I am not… I do not consider myself opposed to any of these Republicans, because any of these people if they were gonna get the nomination are gonna get my vote over Hillary Clinton. I am not in any way, shape, manner, or form trying to damage any of them. But in the process of a campaign, there are gonna be arguments coming up, intraparty arguments. And they’re going to have, as all arguments do, people that are right and people that are wrong, people more right than they are more wrong. We honestly analyze and proclaim what we find on this program.

Let the chips fall where they do. But there’s no effort here to damage anybody. And there’s no effort to support anybody. Because at the end of the day, whoever survives this Republican primary is gonna get my vote over the pantsuit, and it’s hands down. It is not even close. There is nobody… Unlike Jeb Bush and unlike some of these other Republicans, I’m not hedging. There’s no way I’m voting for Hillary Clinton over any of these Republicans.

I don’t care what… No way. (interruption) What about you, Snerdley? You’re looking at me like you can’t believe I’m saying this. (interruption) Let me ask you: Who’s doing more damage to this primary, somebody like me saying, “I don’t care who survives, I’m voting for them,” or a bunch of different Republicans saying, “If Trump’s it, you can count me out! I’m voting Hillary.” Hell, yes, a Republican claiming that he would vote for Hillary Clinton! Turn your sound bite focus on those people. I’m not trying to destroy or damage anybody here, except to the extent we’re repeating what they say, if that helps or hurts.

I mean, who’s that on anyway?

BREAK TRANSCRIPT

RUSH: Let’s return the audio sound bites because I’m by no means finished with the audio sound bites viciously, savagely attacking your host or mildly referencing your host. It’s a combination of different kinds. This was yesterday afternoon on the Fox News Channel’s The Real Story, hosted by Gretchen Carlson. She’s speaking here to a former Clinton pollster by the name of Bernard Whitman about me. And up first is her question to Whitman and a sound bite from this program.

CARLSON: Rush Limbaugh, talking about why people don’t get Donald Trump and Trump supporters. He says the real question isn’t Trump, it’s what’s wrong with the ruling class establishment. Listen to this.

RUSH ARCHIVE: The question is what’s wrong with them, not what’s wrong with Trump or Rubio or Cruz or any of these other candidates. Why doesn’t the establishment see what the rest of us see?

CARLSON: The interesting thing is that Rush Limbaugh put Marco Rubio in the anti-establishment candidate package there.

RUSH: Note the things that interest them. You got editors. You got people monitoring the program, mining for any potential sound bite to use on their program to get guests to bounce off of. And they hear me say this, that the real question is not what’s wrong with Trump, what’s up with Trump, but what’s up with the establishment. If anybody needs to explain themselves, it’s that. And then they, “My God, did you hear what he said? He put Rubio in the anti-establishment group. Oh, my God, we got news here.” So they exhume the clip, and they play it for the former Clinton pollster, Bernard Whitman, who replied thus.

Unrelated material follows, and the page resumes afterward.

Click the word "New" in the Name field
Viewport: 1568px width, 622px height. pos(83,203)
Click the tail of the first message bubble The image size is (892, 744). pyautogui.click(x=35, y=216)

WHITMAN: That shocked me. It sort of made me think is Rush Limbaugh on the payroll of the Rubio campaign? I tell you one another person who was very surprised to hear that was Ted Cruz. I think it’s quite clear that Marco Rubio is pretty much an establishment politician along the lines of Jeb Bush, Chris Christie, and I get exactly why the voters are so frustrated. They don’t feel that the Republican establishment is listening to them, understands them. But the idea that Marco Rubio is an anti-establishment candidate, I think that’s news to just about everybody.

RUSH: It is. But he wasn’t — Marco Rubio was the darling of the Tea Party. Marco Rubio was elected as a Tea Party conservative Republican. Marco Rubio was sent to Washington clearly with the belief that he was part of a new conservative majority that was not tied to the establishment, and then along came the Gang of Eight bill, and there’s Marco Rubio in the picture with Chuck Schumer and Dick Durbin and the rest of the gang, and Ted Cruz isn’t in there. I was simply referring back to the original days. Marco Rubio was at one time.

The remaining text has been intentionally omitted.